Sunday, January 06, 2019


Settling Accounts

Ward W. Briggs, Jr., "Basil L. Gildersleeve at the University of Virginia," in Basil Lanneau Gildersleeve: An American Classicist, edd. Ward W. Briggs, Jr., and Herbert W. Benario (Baltimore: The Johns Hopkins University Press, 1986), pp. 9-20 (at p. 14, with note on p. 19):
And Gildersleeve clearly walked into a professional conflict with Harrison. A later account in the University Archives cites one cause:25
Harrison did not believe that the written accents handed down in the Greek manuscripts represented the real pronunciation of the ancients and so he accented Greek after the analogy of the Latin. The consequence was that when Dr. Gildersleeve introduced the Greek accents into the University of Virginia and thereby into the South, a serious obstacle confronted him.

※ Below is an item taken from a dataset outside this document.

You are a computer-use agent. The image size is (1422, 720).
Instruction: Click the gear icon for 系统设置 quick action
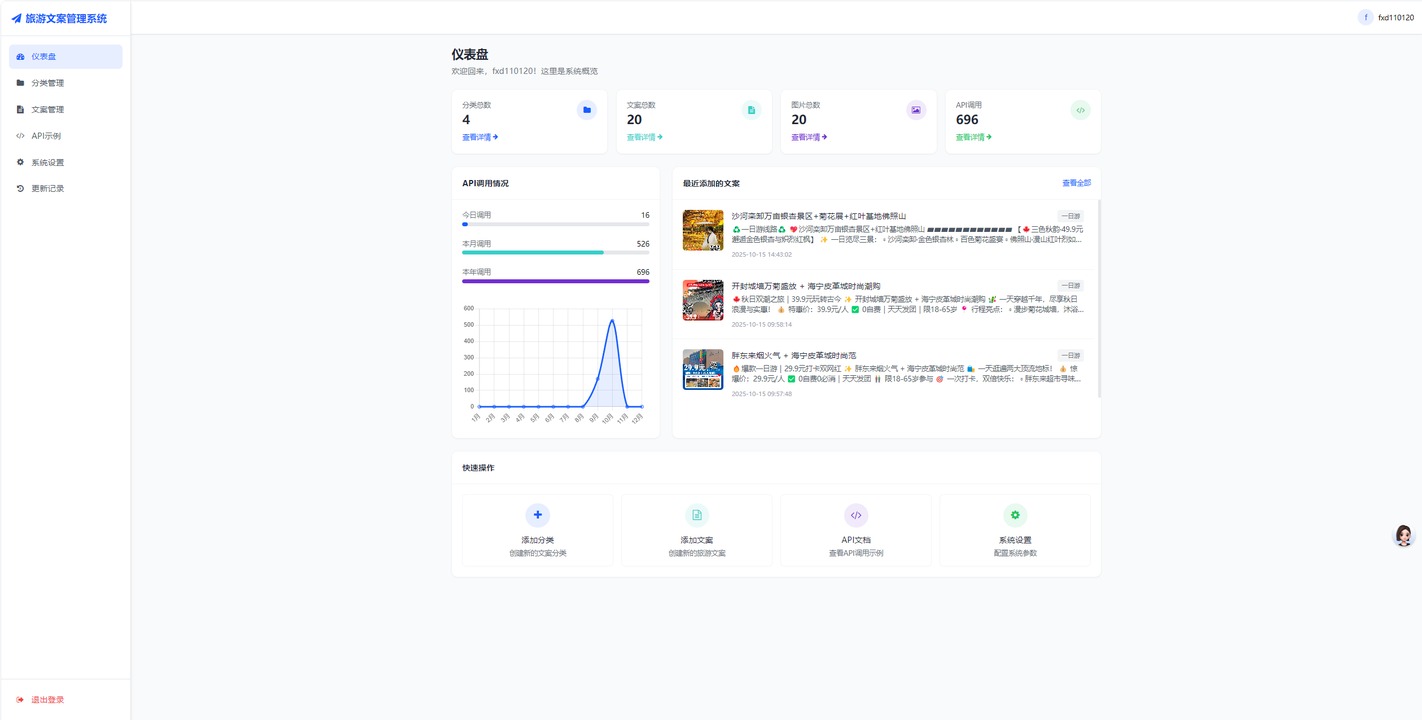(1015, 515)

To give an account of the ensuing conflict would take up much space. Here at the University the conflict was promptly removed by the very personality of Dr. Gildersleeve with his extraordinary learning and brilliancy, but the conflict continued elsewhere between the teachers who used and the teachers who ignored the written accounts.
25 A six-page biographical sketch, author unknown (UVa accession no. 9315).
For "written accounts" read "written accents" (whether the mistake is due to the original or the transcript).